If someone is interested in the table I produced in metric sizes give me the bit sizes and template guide sizes and I will make one. 

For those of you new to metric conversion just remember 1" = 25.4mm. Tom's box (and may I add it looks great, tell us about the finish) is just over 7" x almost 4" x 1 3/8" For those going the other way the daffy duck hole is (3" x 5") is about 75mm x 125mm (all dim. rounded)

I personal have found a lot of circles, ovals, and curved shapes are in your house ready to be traced. That oval tin of candy, the cup, tin can (take off the lid and squish and it's an oval). They also make templates of a lot of shapes so check the catalogs. Combine things to make odd shapes, make drawings free hand be creative.

Done feel creative to day? Then go to:
www.google.com
select image, turn on safe search, type in oval. That should keep you busy for a while.

Ed_


----------



## template tom (Sep 18, 2004)

From Ed "For those of you new to metric conversion just remember 1" = 25.4mm. Tom's box (and may I add it looks great, tell us about the finish) is just over 7" x almost 4" x 1 3/8" For those going the other way the daffy duck hole is (3" x 5") is about 75mm x 125mm (all dim. rounded"

_The box was cut from MDF and was simple painted. I have also produced them in solid timber. Just to get others thinking how it was done I will say that the only tool I used was the router. 
Tom_


----------



## reible (Sep 10, 2004)

template tom said:


> From Ed "For those of you new to metric conversion just remember 1" = 25.4mm. Tom's box (and may I add it looks great, tell us about the finish) is just over 7" x almost 4" x 1 3/8" For those going the other way the daffy duck hole is (3" x 5") is about 75mm x 125mm (all dim. rounded"
> 
> _The box was cut from MDF and was simple painted. I have also produced them in solid timber. Just to get others thinking how it was done I will say that the only tool I used was the router.
> Tom_


 Tom,

let me guess, you used a template??????

May be you would care to share the details in a lesson form for us? I think I know how I might do such a project but I would like to here how you really did it. How about other readers, what to know Tom's secret?????

Ed


----------



## reible (Sep 10, 2004)

*Amateur night pattern basics pt1*

This might be sort of a step back in the series on template guide issues but since I have had a couple of more basic questions this might be of some help.



The use of templates or patterns let you route irregular or straight lines into or through your work piece. They can help rout or trim edges, or help clean-up rough sawn profiles. They help do special joints; they help you do things like set in hinges or other hardware. Then there are inlays and well the list goes on.



Maybe you have no idea where to start with this style of routing or what you need to get started. After you have finished this article go back and revisit some of the other posts for more ideas and see if they make more sense now.



For the most basic of operations you need your router and a bit. If you have a plunge router and plunge bit you have an even better set-up. The next add on are the template guides. Depending on your router manufacture they come in all sorts of sizes and mounting styles. 



I have an old Sears’s router and the mounting method and sizes of template guides were very limited. I chose to buy a sub-base (that is the often black plastic piece on the bottom or the router) so I could use set of template guides that fit Porter Cable routers. This is some times referred to as the PC or Porter Cable standard. In general this means a 1 3/16 outside diameter two-piece threaded guide bushing. The second piece of the two-piece is a locknut that secures the guide in place. The sub-bases are often listed as universal meaning they fit many routers so there is a good chance they will have one for your router if that is what you choose to do.
_ _ _ _ _
(EXERCISE REQUIREMENTS):
1. In the router template thread, rewrite the stretch from "This might be sort" through "list goes on.", changing "templates" to "jigs".
2. According to the router template thread, what was the only tool Tom used to make his box?

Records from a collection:
_ _ _ _ _
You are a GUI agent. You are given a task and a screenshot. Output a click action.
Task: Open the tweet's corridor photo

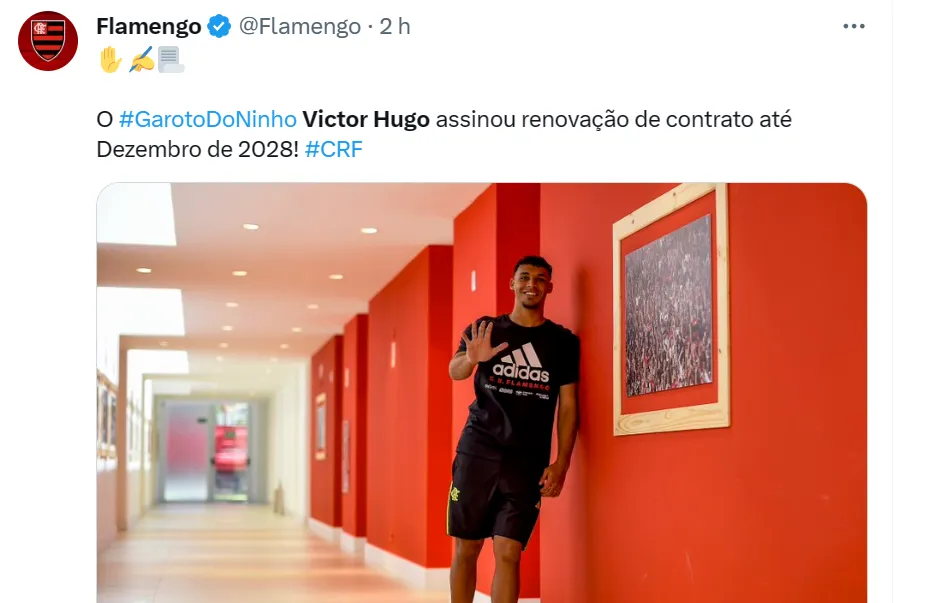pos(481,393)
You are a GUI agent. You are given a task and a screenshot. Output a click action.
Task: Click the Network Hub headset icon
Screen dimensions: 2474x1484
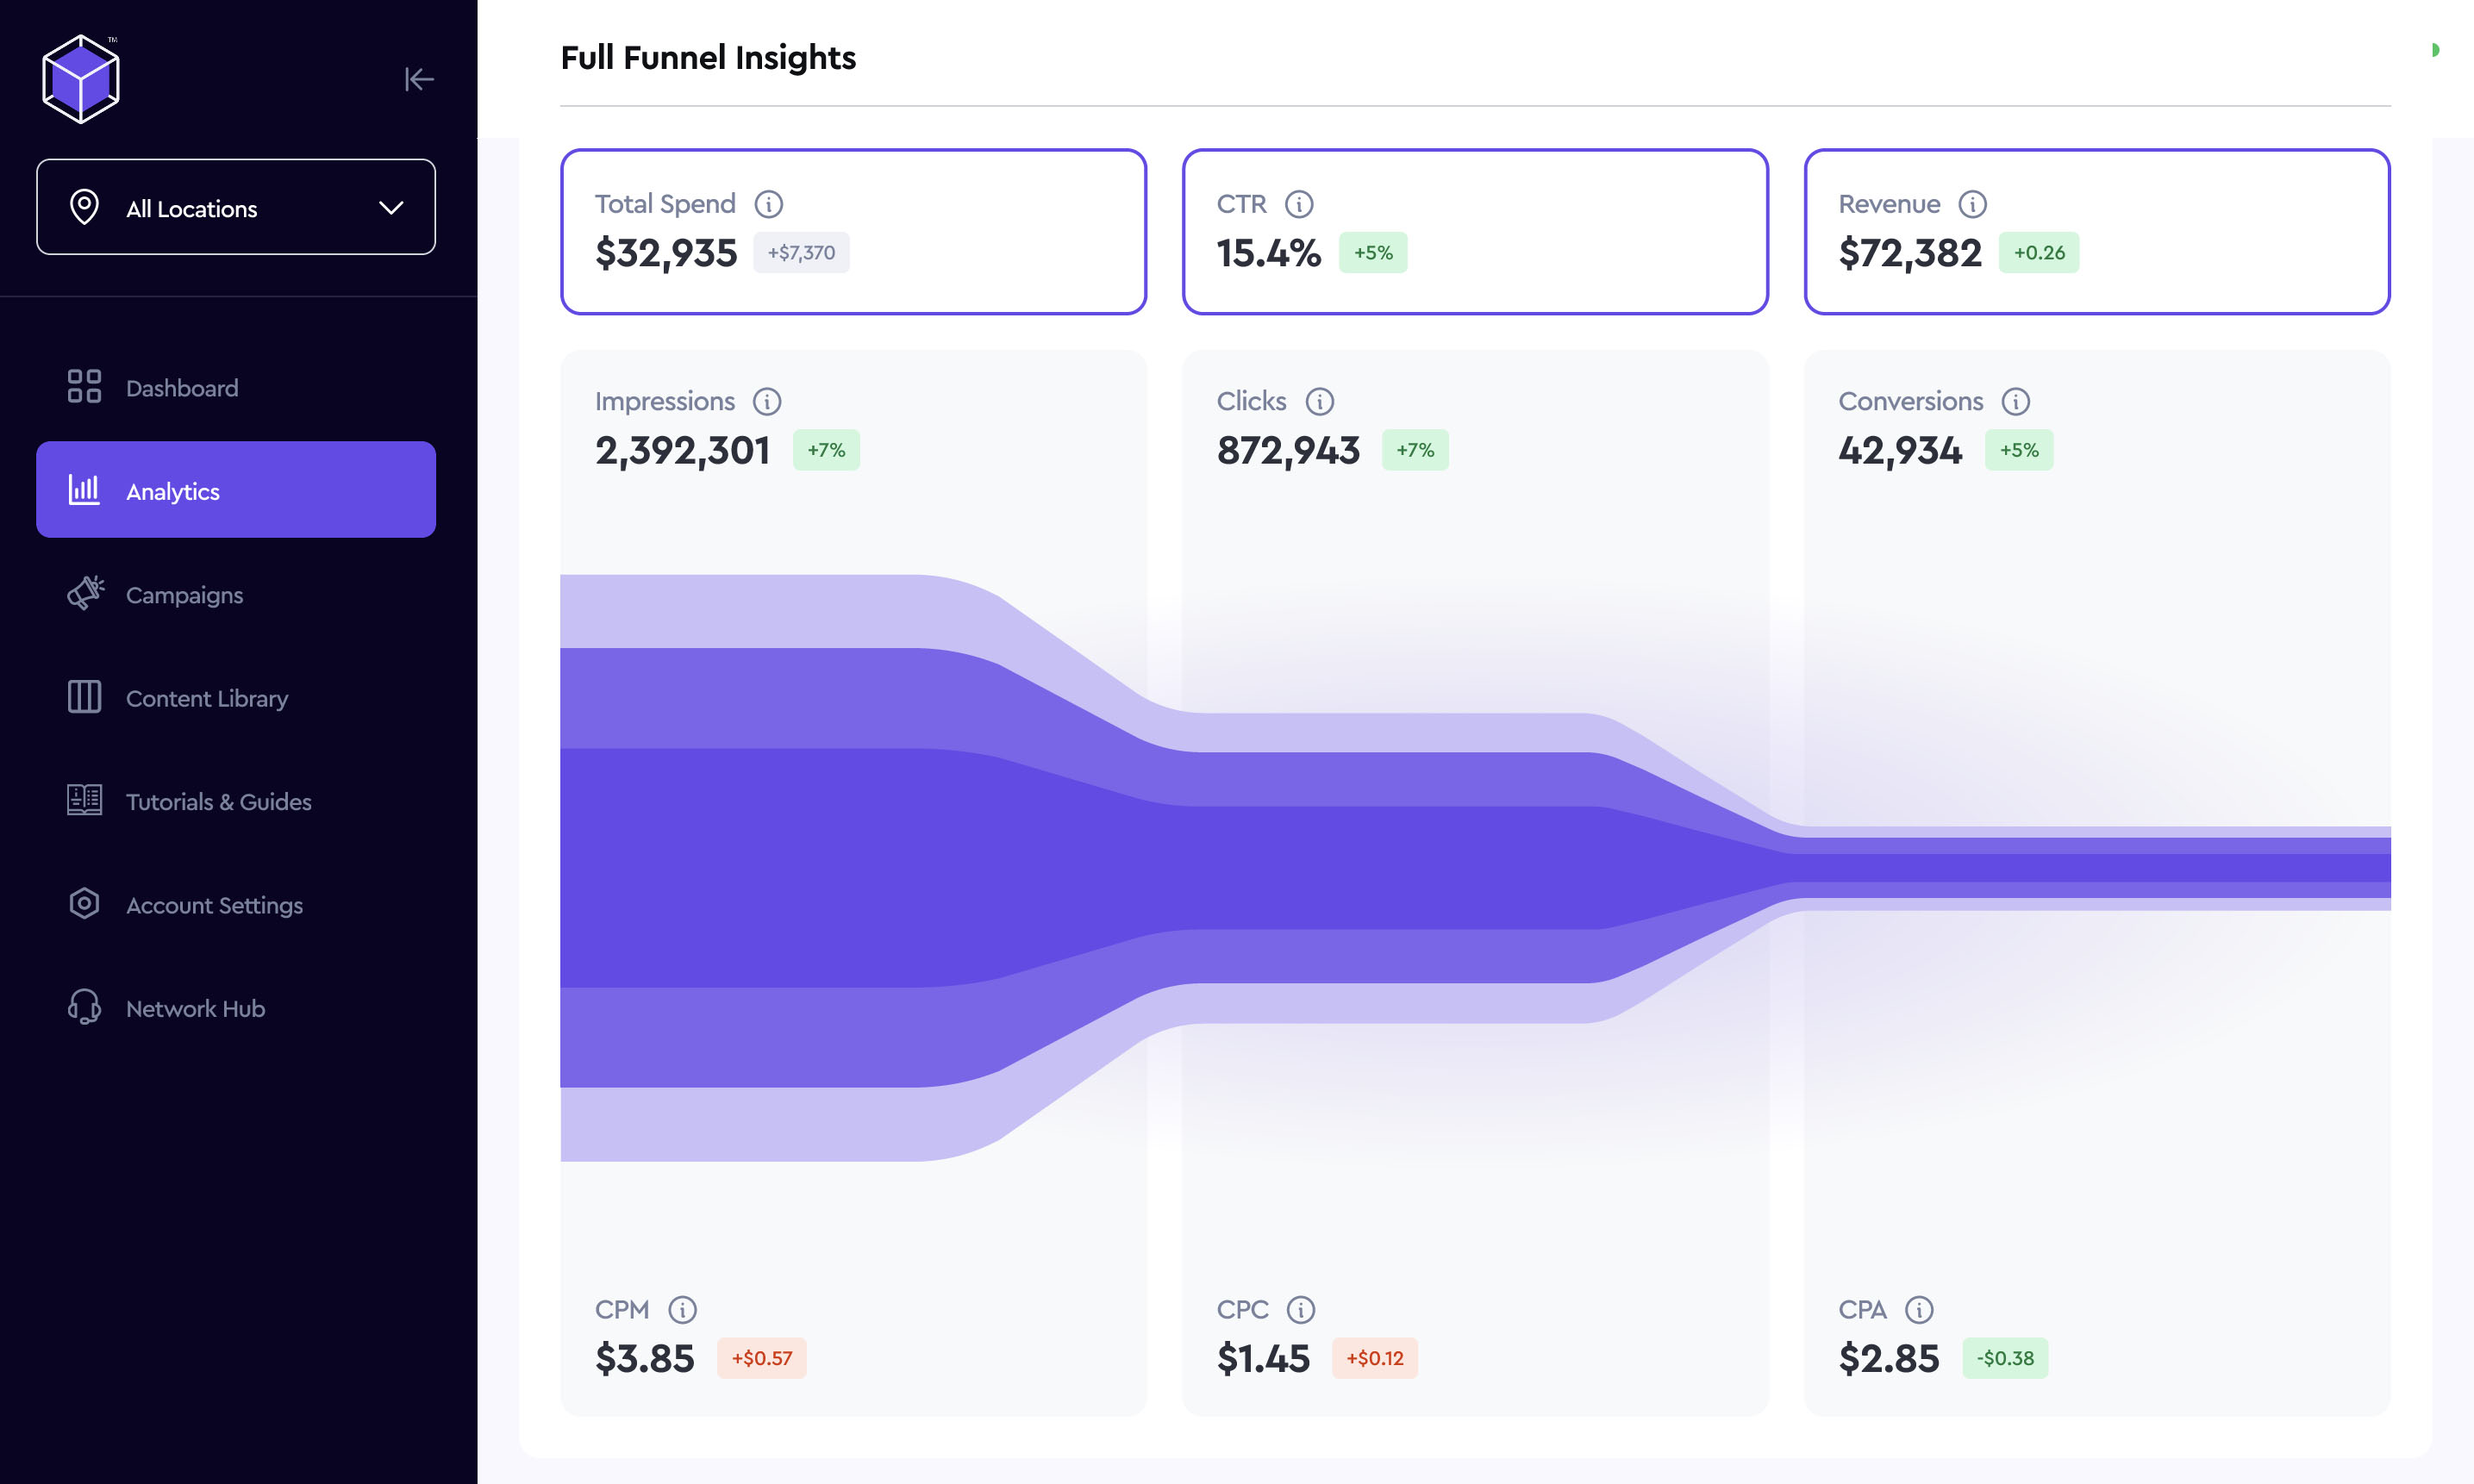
_ _ _ _ _
(SOLUTIONS TO THE TASKS):
1.
This might be sort of a step back in the series on template guide issues but since I have had a couple of more basic questions this might be of some help.



The use of jigs or patterns let you route irregular or straight lines into or through your work piece. They can help rout or trim edges, or help clean-up rough sawn profiles. They help do special joints; they help you do things like set in hinges or other hardware. Then there are inlays and well the list goes on.

2. The router.